La sociedad avanza y el periodismo se mueve con ella. Y es que en un mundo centrado en el “aquí y ahora”, se necesita un periodismo “en vivo y en directo”. Y, ¿cuál es la forma más fácil de dar la inmediatez que se nos exige? Aprovechando el avance de las tecnologías para convertir una herramienta como el móvil en un aparato puramente informativo.

Precisamente, alrededor del uso de los dispositivos móviles como promotores de la pluralidad informativa giró la jornada European Youth News Exchange Networ, celebrada el pasado viernes 22 de septiembre en la Facultad de Comunicación de la UAB. Allí, Laura Cervi, docente de la UAB, y tres ponentes expertos en MoJo (Mobile Jounalism), pusieron de manifiesto la importancia del uso del móvil como generador de información y nexo de unión entre la ciudadanía y los profesionales de la comunicación. 

Núria Fernández, autora del manual MoJo, nos introdujo en el evolucionado mundo de las tecnologías que, de la mano del periodismo, convierten a la propia audiencia en el mayor competidor del periodista. Y es que el móvil permite que con un solo click sean capaces de generar y difundir información de la misma manera que lo haría un profesional.

Pero esto requiere una nueva forma de contar que Miguel Ángel Martín, periodista de RTVE y experto en MoJo, nos explicó con especial atención. El móvil nos ofrece muchas ventajas en los seguimientos informativos y para hacer noticias de manera rápida, barata y sencilla. Pero también abre las puertas al periodismo ciudadano que ayuda y, a su vez, perjudica la actividad periodística profesional.

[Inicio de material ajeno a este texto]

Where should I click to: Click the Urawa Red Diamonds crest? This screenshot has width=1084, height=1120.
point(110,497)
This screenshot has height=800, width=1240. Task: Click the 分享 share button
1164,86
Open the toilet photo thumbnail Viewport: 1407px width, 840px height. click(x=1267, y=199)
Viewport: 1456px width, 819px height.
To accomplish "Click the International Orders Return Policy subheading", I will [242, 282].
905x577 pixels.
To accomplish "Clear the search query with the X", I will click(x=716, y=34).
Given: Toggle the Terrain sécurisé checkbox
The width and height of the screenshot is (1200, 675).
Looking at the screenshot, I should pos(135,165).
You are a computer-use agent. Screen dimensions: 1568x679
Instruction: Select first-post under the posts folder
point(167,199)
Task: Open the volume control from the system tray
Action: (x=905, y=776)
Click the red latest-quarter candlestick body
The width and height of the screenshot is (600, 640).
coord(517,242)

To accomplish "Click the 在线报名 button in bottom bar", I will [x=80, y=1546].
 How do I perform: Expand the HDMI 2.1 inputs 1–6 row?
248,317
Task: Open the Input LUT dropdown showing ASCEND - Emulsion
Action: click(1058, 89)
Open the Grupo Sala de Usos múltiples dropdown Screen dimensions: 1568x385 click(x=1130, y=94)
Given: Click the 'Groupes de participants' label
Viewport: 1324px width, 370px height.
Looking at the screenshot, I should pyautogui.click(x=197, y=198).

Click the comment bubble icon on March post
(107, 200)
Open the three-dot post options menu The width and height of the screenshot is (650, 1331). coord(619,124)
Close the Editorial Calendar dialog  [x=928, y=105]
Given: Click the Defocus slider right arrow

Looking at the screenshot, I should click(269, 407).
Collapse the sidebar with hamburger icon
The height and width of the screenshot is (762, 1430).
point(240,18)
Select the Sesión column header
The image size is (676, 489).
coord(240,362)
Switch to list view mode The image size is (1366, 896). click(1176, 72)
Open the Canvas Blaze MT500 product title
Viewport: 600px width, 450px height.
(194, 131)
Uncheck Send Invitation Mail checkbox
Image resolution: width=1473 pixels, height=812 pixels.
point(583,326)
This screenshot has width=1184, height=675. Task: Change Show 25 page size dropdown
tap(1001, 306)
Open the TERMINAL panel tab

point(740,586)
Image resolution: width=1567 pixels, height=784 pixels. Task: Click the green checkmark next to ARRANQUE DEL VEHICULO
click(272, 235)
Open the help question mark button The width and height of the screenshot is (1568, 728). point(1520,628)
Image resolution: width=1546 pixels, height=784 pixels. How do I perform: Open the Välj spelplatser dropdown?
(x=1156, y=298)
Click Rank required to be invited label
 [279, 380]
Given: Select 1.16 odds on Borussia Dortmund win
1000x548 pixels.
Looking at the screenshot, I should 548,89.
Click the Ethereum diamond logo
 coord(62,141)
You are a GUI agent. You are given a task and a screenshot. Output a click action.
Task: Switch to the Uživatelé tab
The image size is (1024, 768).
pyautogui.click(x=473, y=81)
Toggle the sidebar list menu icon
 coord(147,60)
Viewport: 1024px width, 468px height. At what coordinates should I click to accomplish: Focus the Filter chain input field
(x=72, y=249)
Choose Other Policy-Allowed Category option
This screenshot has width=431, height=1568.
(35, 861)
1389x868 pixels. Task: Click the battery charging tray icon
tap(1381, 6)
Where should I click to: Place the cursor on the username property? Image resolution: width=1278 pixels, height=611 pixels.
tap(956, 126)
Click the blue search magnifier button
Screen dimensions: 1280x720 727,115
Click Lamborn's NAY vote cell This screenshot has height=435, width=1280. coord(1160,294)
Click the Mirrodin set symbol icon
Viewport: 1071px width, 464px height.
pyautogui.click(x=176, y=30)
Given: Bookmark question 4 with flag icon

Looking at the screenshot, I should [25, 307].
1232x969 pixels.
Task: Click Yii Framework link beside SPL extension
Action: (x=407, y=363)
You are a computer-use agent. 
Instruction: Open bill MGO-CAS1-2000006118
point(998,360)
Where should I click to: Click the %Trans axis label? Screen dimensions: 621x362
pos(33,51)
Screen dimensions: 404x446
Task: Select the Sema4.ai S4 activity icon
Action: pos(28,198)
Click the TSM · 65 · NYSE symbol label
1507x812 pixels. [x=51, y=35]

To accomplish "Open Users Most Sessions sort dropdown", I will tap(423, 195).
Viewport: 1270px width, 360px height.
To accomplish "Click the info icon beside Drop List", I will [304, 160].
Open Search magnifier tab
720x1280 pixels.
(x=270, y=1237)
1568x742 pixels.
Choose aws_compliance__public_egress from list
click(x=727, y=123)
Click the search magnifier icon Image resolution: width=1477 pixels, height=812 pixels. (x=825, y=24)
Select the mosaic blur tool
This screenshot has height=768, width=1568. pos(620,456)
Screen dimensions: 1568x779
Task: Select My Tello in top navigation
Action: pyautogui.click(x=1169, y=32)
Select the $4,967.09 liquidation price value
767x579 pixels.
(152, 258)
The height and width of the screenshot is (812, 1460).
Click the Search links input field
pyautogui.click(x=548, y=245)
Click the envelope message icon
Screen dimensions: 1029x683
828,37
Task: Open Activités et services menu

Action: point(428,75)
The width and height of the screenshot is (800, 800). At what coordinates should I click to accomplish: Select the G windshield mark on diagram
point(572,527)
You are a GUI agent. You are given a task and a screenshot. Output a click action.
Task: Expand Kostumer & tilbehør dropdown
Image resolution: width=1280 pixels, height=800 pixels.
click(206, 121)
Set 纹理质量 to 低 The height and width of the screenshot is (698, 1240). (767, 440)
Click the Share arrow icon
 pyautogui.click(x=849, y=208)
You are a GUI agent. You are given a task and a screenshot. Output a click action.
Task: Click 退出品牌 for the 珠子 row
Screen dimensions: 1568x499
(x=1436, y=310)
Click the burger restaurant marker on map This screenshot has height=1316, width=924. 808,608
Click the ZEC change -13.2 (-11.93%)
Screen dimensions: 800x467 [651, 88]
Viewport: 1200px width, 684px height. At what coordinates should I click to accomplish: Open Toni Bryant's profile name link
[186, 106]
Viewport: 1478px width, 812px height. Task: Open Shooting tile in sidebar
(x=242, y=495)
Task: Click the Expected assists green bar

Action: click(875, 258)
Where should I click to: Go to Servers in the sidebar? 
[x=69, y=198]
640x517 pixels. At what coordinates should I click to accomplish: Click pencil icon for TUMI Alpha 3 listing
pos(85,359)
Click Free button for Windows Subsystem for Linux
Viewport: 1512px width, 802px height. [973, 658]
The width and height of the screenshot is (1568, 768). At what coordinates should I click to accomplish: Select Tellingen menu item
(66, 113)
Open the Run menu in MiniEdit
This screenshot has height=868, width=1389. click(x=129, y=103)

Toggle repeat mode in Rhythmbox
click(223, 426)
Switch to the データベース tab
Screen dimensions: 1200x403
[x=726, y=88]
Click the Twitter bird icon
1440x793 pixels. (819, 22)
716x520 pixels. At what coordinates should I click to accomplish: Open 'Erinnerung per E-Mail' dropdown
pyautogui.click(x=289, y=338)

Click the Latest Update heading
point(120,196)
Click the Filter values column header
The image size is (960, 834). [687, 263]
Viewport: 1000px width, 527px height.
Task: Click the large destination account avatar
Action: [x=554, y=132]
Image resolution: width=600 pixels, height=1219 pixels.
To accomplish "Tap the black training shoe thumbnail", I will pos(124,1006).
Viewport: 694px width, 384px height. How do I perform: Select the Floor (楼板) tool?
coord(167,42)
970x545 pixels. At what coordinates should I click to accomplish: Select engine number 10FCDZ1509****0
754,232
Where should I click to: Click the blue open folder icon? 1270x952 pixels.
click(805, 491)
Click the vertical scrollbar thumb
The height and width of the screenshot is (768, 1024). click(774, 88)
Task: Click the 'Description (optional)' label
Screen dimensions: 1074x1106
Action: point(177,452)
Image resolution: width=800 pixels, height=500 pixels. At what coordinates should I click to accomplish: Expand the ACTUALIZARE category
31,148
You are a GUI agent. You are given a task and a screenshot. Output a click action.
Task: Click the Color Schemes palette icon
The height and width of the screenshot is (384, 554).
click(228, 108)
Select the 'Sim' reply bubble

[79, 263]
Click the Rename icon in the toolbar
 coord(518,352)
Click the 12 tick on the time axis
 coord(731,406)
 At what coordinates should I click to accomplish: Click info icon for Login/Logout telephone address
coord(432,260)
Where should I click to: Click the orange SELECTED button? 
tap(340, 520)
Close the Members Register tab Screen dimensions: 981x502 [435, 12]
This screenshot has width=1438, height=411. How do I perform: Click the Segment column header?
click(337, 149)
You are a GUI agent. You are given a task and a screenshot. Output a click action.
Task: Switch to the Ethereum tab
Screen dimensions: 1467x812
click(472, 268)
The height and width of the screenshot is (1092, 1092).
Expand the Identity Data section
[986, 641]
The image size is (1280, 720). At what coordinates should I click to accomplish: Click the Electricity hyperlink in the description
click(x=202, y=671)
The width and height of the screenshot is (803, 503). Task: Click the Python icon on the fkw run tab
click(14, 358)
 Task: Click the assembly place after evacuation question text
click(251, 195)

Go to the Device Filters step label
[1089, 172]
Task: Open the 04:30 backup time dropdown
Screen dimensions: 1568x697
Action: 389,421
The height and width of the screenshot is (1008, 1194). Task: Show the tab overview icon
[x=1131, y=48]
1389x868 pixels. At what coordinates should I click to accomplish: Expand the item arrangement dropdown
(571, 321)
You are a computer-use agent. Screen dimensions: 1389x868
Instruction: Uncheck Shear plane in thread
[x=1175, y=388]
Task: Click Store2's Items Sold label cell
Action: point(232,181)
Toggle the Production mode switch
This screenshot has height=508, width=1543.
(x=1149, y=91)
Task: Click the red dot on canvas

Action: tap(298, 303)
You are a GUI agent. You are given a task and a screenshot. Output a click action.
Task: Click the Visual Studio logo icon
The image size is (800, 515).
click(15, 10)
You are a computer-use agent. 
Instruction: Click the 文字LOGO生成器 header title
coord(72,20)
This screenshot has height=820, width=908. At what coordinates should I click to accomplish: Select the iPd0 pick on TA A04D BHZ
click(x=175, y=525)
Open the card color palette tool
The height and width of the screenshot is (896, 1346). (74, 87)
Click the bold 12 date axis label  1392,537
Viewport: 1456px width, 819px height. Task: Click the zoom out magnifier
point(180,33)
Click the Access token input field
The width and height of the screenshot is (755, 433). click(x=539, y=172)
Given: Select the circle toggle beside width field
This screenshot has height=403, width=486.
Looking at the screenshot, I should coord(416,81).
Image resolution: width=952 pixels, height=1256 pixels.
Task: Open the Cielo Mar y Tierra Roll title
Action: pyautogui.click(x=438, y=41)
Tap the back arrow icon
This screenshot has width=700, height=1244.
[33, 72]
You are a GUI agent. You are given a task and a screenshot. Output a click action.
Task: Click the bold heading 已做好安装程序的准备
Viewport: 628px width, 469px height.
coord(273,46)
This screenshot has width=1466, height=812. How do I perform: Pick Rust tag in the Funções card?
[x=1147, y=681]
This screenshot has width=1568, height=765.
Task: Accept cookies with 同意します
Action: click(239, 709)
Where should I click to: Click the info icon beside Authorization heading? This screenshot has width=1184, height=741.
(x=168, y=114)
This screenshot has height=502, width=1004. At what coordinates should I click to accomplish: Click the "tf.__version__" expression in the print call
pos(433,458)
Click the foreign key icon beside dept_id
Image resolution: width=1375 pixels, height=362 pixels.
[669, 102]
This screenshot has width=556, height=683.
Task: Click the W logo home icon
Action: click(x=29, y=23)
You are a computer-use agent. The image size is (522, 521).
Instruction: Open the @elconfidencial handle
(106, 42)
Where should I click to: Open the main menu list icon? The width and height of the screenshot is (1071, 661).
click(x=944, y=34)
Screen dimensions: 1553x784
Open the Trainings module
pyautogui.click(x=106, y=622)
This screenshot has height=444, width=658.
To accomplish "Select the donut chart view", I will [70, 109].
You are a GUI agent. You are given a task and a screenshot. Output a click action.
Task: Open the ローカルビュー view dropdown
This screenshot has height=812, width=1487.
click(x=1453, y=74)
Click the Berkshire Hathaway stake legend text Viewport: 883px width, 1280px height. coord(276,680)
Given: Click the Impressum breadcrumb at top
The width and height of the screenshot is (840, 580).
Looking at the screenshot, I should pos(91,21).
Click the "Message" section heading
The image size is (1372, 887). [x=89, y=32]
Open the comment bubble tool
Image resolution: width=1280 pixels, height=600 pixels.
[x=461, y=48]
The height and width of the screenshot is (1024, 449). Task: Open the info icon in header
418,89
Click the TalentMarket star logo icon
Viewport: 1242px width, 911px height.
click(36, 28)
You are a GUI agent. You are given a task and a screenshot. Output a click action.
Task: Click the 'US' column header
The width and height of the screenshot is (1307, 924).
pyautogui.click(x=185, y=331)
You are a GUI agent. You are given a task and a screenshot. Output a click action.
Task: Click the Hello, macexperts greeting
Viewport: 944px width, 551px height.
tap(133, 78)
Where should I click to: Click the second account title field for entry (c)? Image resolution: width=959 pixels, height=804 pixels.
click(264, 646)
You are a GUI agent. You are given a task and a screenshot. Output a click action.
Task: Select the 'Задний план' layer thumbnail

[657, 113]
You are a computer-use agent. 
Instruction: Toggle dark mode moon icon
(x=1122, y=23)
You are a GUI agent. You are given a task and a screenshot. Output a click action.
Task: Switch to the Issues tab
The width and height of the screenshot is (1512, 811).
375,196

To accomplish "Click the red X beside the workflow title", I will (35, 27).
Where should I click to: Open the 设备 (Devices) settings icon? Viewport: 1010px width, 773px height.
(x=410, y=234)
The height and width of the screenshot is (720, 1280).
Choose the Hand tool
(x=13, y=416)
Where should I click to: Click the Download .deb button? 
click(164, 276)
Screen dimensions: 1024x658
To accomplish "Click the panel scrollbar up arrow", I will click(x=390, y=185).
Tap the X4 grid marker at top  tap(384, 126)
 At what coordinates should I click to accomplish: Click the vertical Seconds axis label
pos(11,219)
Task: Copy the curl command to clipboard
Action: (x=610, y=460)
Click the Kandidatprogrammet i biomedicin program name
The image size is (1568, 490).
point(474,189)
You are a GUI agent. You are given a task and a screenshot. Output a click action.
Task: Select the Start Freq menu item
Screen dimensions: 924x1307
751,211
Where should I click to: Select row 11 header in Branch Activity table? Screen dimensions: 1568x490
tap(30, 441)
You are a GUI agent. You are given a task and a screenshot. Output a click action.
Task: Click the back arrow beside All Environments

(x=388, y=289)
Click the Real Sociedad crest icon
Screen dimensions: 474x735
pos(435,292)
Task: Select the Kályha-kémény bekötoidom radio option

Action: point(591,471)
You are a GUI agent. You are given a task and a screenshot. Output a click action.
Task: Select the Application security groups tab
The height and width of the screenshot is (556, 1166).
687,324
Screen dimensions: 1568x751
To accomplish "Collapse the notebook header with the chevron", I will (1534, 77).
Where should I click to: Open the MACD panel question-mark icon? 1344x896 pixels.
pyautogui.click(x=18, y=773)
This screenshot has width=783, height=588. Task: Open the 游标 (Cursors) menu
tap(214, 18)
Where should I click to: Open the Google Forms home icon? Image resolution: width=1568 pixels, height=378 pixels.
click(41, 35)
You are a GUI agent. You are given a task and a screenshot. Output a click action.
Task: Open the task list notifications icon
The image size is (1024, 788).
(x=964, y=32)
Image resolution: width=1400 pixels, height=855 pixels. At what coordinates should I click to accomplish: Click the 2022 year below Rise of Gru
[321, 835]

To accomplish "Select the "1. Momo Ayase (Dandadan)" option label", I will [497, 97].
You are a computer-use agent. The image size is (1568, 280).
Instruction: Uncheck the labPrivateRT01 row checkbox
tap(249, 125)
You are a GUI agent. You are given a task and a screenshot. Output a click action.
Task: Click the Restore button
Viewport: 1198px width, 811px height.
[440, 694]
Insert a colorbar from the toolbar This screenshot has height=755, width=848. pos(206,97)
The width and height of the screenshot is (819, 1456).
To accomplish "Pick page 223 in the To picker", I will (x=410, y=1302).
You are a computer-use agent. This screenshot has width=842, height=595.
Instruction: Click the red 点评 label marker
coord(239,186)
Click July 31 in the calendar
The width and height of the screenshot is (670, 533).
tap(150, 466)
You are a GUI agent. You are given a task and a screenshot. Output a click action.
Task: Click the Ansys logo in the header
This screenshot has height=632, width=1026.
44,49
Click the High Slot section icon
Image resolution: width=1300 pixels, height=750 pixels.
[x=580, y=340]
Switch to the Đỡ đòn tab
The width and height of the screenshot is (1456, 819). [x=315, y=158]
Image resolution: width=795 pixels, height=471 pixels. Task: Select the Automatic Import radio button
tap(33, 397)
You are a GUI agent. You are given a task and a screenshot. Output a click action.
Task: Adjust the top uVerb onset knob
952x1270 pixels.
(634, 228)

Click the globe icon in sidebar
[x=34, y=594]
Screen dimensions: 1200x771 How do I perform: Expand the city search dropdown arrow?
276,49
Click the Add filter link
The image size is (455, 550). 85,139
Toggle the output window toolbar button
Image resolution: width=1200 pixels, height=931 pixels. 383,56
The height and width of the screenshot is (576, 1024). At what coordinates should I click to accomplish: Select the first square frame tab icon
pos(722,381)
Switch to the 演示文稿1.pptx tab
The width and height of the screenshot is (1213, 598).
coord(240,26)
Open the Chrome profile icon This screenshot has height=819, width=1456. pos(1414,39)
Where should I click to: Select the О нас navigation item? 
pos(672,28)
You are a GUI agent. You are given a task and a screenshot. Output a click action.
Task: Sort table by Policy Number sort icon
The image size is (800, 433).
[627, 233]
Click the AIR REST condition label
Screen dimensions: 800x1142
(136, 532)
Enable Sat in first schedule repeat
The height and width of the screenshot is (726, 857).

Es aquí donde cabe puntualizar el único aspecto que diferencia un tipo de información de la otra: la intención ética del comunicador, que, tal como expresó la periodista Josefina Vatier, es lo que nos hace actuar de una manera o de otra ante un hecho noticioso.

Hablamos entonces, de un periodismo diferente en la forma pero que sigue teniendo el mismo objetivo que el tradicional, contar historias. Eso sí, ahora ya no hablamos de historias contadas por un periodista para un público, sino de historias colaborativas  entre profesionales y ciudadanos que se apoyan en el móvil como medio.